“Zhamanak” concludes from what Prime Minister Hovik Abrahamian said at the start of budget discussions in parliament on Tuesday that the government suggests that lawmakers “discuss nothing”. “In this sense, remarkable was his statement that next year they will spend “as much as we have”. Note that he did not say “as much as we plan” but “as much as we have”. This is nothing else than a direct request from lawmakers to make few demands to the government,” the paper writes.
“Chorrord Ishkhanutyun” comments on the premier’s statement calling on lawmakers to avoid “politicization of the budget debate”. “Political questions connected with the budget are not in how its scanty resources are distributed, but have to do with the economy. Why the state of the economy is such that there is catastrophically little money? What to do for the situation to improve in the future? It is clear why there is little money. Because for years small and medium-sized enterprises in Armenia have been stifled, the economy has been monopolized, millions of dollars have been squandered and embezzled. This, of course, is a political issue, but it does not concern the 2015 budget specifically. As to what to do for the situation to improve in the years to come, this is also clearly a political issue.”

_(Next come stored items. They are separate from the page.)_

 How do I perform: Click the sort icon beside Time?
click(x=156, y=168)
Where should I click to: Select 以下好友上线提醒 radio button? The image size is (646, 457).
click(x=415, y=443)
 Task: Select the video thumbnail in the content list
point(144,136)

“Haykakan Zhamanak” suggests that if early elections are high on the political agenda of the three parliamentary minority parties known as a “trio”, then they should seek the dissolution of the parliament today. “In today’s conditions the de jure mechanisms of forcing preterm parliamentary elections are not quite clear and political mechanisms are also rather complex and vague. In this sense, the only real thing that may be under the control of the trio is giving up their parliament seats. But the thing is that it won’t ensure preterm parliamentary elections if the party of [President] Serzh [Sarkisian] manages to make it through 2017 with a parliament without a minority. In short, the trio has to explain how in practical terms it imagines a situation in which early parliamentary elections will have to be held.”

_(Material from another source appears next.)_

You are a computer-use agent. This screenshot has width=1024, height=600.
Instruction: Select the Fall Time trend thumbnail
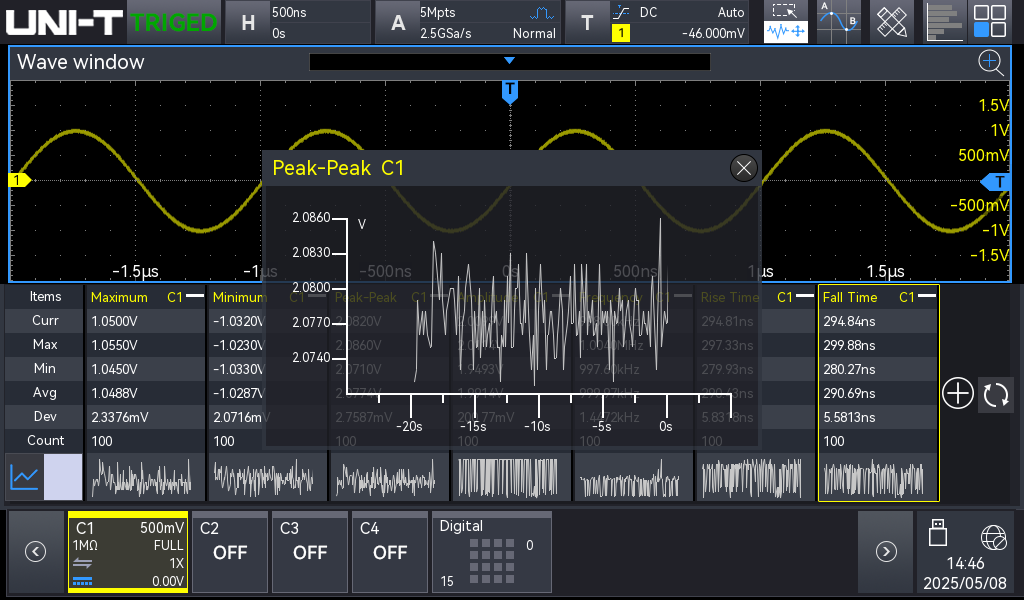click(x=878, y=478)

“Zhoghovurd” blames the European Union for the current foreign policies of Armenia that opted for integration with post-Soviet allies in September 2013 preferring it to an association agreement with the 28-nation bloc. “It was the EU rather than Russia that is to blame for Armenia’s becoming fully controlled by Russia. Apart from failing to show any essential support for Armenia, which, unlike Georgia and Moldova, has a totally different geopolitical status, it exerted maximum pressure, driving Armenia into an impasse. But it was a rare case when Serzh Sarkisian’s foreign-policy maneuvers were being made with high precision, and had there been a desire, it would have become possible to find special solutions for Armenia regarding both association with the EU and membership in the [Russian-led] Customs Union.”